Beartooth catalyst Caleb Shomo’s battles with anxiety and depression are well documented since his band’s inception in 2012. This broiling rage has manifested itself on their debut EP “Sick” in 2012, and first full-length “Disgusting” in 2014. Shomo is once again teeming with vitriol on Beartooth’s latest slugfest, the aptly titled “Aggressive.” Additionally, this cathartic session finds Shomo exploring a healthier outlook on life with even more conviction and resolve than on any of his previous efforts.
The album begins with the same explosive hardcore punk elements that made their debut LP memorable on the title track. “Rejoice in your sickness/Mental diseases/Twisted philanthropist,” the hardcore maestro bites over buzz saw guitars and assaultive drums before joining forces with some gang vocals during another fist-raising chorus.
Some material on “Aggressive” feels like a retread of past efforts; “Always Dead” is the mutated half-brother of “Dead,” off “Disgusting.” Both feature blistering double-time drums and two-step breakdowns pressurized inside a two minute bottle rocket.
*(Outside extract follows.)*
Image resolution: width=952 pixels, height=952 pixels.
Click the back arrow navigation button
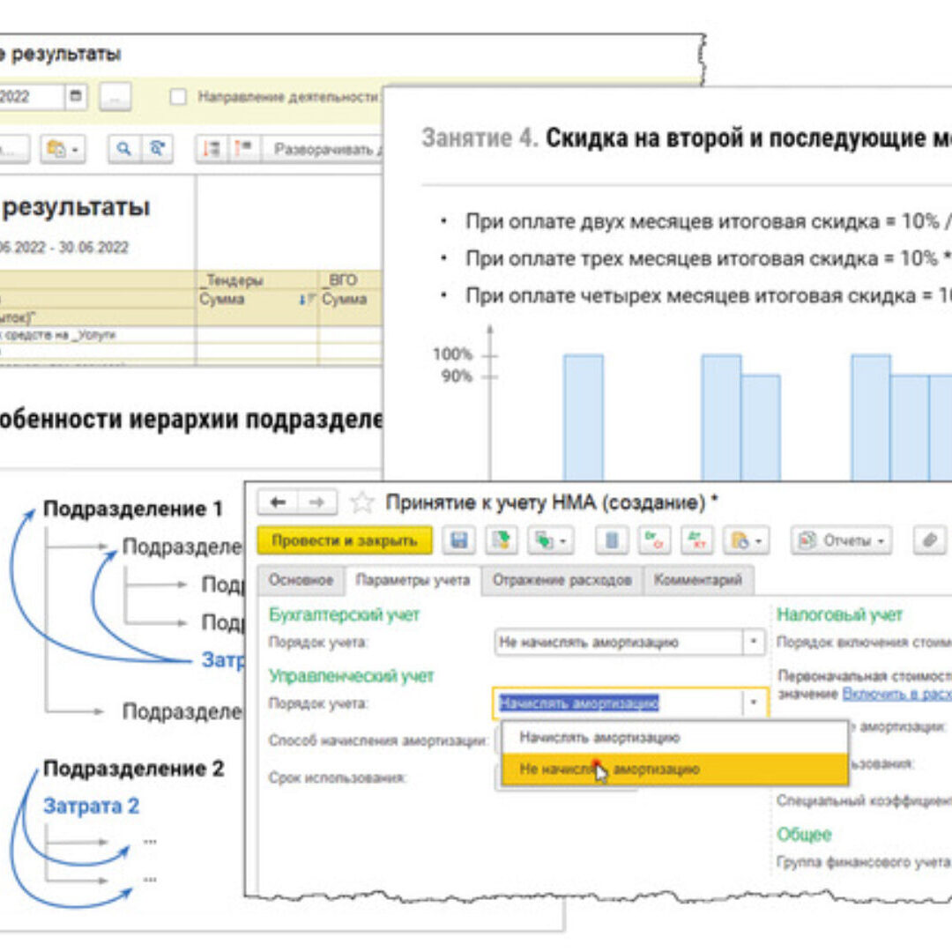point(278,503)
A spine-chilling chorus charged with Shomo’s impeccable vocal control lifts “Sick of Me” into “Beaten in Lips” altitude. The song, scream-free, claws its way into your ears and chest with a lethal combination of hoarse-throated emotion and quick and infectious melodic barbs. Bustling with a similar urgency and heart-pounding drums, “Hated” is fueled by the pain inflicted by those who have mistreated Shomo over the years. “I won’t forget/I won’t forgive/I won’t forget” states Shomo as he sets up a pointed chorus brimming with conviction. Clearly those people never anticipated to be on the opposite end of the singer’s anger in verse and chorus.
The most important ingredient to Shomo’s controlled chaos is the emphasis on earworm melodies throughout “Aggressive,” separating the album from a powerful back catalogue, however limited it may be. “However You Want it Said” is another biting right hook directed at naysayers, boasting an impossibly catchy chorus over rumbling guitar riffs and breakdowns for a dynamic union between metalcore and pop.
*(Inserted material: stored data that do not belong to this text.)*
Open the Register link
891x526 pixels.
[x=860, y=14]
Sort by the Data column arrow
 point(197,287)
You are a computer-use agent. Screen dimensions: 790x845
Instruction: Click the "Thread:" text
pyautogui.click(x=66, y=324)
Considering that Shomo assembles most, if not all, of Beartooth’s tunes himself before handing the studio controls over for further critique, it is impressive how refined his songwriting chops have become since his much maligned Attack Attack! years. The sludgy blues riff on the exiting track, “King of Anything,” suggests Shomo is receptive to writing more than just raging metalcore bangers and scorching double-time passages for subsequent releases. While still in the present, however, “Aggressive” finds a talented young songwriter forming the foundation for a promising career upholding the future of hard rock.